* **Task directions**: Could you please write out the data shown below, exactly and in full?

* **Saved entries**:
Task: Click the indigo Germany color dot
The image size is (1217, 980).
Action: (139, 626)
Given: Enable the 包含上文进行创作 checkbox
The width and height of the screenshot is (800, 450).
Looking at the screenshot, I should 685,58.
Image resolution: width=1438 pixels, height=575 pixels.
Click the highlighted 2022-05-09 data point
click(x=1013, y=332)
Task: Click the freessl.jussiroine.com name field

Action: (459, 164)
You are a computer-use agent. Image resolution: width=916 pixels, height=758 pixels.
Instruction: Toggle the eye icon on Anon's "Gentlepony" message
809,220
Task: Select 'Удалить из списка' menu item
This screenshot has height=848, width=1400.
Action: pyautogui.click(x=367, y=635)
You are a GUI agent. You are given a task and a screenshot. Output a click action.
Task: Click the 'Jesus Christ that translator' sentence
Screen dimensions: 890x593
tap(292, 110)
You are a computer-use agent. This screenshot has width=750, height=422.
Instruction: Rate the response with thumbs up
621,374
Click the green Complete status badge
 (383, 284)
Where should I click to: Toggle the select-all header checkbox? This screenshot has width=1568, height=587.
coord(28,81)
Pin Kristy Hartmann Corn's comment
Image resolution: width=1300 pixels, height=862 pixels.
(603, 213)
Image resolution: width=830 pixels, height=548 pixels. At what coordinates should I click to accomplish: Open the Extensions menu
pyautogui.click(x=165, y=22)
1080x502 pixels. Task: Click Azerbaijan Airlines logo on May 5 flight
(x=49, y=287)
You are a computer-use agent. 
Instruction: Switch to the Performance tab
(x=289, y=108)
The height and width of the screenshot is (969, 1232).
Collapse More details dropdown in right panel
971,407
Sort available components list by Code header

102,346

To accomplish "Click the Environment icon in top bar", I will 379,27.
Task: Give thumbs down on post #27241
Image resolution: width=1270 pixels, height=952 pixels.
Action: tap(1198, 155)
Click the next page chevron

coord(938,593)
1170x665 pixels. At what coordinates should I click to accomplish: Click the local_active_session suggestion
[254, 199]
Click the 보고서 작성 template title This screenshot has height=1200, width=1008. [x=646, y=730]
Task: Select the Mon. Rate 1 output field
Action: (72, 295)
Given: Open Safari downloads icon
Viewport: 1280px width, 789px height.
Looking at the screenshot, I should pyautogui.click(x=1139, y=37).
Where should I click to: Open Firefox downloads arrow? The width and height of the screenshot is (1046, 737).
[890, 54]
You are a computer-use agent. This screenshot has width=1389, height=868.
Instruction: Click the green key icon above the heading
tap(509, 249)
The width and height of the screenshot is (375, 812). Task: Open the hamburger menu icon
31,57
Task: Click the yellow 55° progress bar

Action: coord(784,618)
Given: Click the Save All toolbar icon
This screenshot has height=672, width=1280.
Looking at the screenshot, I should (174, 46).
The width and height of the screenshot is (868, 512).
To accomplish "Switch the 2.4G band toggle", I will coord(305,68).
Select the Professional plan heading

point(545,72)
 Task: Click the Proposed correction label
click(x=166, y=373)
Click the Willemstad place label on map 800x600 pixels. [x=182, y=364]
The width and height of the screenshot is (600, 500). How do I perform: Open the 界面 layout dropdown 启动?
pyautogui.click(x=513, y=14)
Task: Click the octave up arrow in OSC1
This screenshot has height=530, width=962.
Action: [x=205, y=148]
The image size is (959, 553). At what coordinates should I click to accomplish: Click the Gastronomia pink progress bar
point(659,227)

* **Output of the exercise**:
Task: Click the indigo Germany color dot
The image size is (1217, 980).
Action: (139, 626)
Given: Enable the 包含上文进行创作 checkbox
The width and height of the screenshot is (800, 450).
Looking at the screenshot, I should 685,58.
Image resolution: width=1438 pixels, height=575 pixels.
Click the highlighted 2022-05-09 data point
click(x=1013, y=332)
Task: Click the freessl.jussiroine.com name field

Action: (459, 164)
You are a computer-use agent. Image resolution: width=916 pixels, height=758 pixels.
Instruction: Toggle the eye icon on Anon's "Gentlepony" message
809,220
Task: Select 'Удалить из списка' menu item
This screenshot has height=848, width=1400.
Action: pyautogui.click(x=367, y=635)
You are a GUI agent. You are given a task and a screenshot. Output a click action.
Task: Click the 'Jesus Christ that translator' sentence
Screen dimensions: 890x593
tap(292, 110)
You are a computer-use agent. This screenshot has width=750, height=422.
Instruction: Rate the response with thumbs up
621,374
Click the green Complete status badge
 (383, 284)
Where should I click to: Toggle the select-all header checkbox? This screenshot has width=1568, height=587.
coord(28,81)
Pin Kristy Hartmann Corn's comment
Image resolution: width=1300 pixels, height=862 pixels.
(603, 213)
Image resolution: width=830 pixels, height=548 pixels. At what coordinates should I click to accomplish: Open the Extensions menu
pyautogui.click(x=165, y=22)
1080x502 pixels. Task: Click Azerbaijan Airlines logo on May 5 flight
(x=49, y=287)
You are a computer-use agent. 
Instruction: Switch to the Performance tab
(x=289, y=108)
The height and width of the screenshot is (969, 1232).
Collapse More details dropdown in right panel
971,407
Sort available components list by Code header

102,346

To accomplish "Click the Environment icon in top bar", I will 379,27.
Task: Give thumbs down on post #27241
Image resolution: width=1270 pixels, height=952 pixels.
Action: tap(1198, 155)
Click the next page chevron

coord(938,593)
1170x665 pixels. At what coordinates should I click to accomplish: Click the local_active_session suggestion
[254, 199]
Click the 보고서 작성 template title This screenshot has height=1200, width=1008. [x=646, y=730]
Task: Select the Mon. Rate 1 output field
Action: (72, 295)
Given: Open Safari downloads icon
Viewport: 1280px width, 789px height.
Looking at the screenshot, I should pyautogui.click(x=1139, y=37).
Where should I click to: Open Firefox downloads arrow? The width and height of the screenshot is (1046, 737).
[890, 54]
You are a computer-use agent. This screenshot has width=1389, height=868.
Instruction: Click the green key icon above the heading
tap(509, 249)
The width and height of the screenshot is (375, 812). Task: Open the hamburger menu icon
31,57
Task: Click the yellow 55° progress bar

Action: coord(784,618)
Given: Click the Save All toolbar icon
This screenshot has height=672, width=1280.
Looking at the screenshot, I should (174, 46).
The width and height of the screenshot is (868, 512).
To accomplish "Switch the 2.4G band toggle", I will coord(305,68).
Select the Professional plan heading

point(545,72)
 Task: Click the Proposed correction label
click(x=166, y=373)
Click the Willemstad place label on map 800x600 pixels. [x=182, y=364]
The width and height of the screenshot is (600, 500). How do I perform: Open the 界面 layout dropdown 启动?
pyautogui.click(x=513, y=14)
Task: Click the octave up arrow in OSC1
This screenshot has height=530, width=962.
Action: [x=205, y=148]
The image size is (959, 553). At what coordinates should I click to accomplish: Click the Gastronomia pink progress bar
point(659,227)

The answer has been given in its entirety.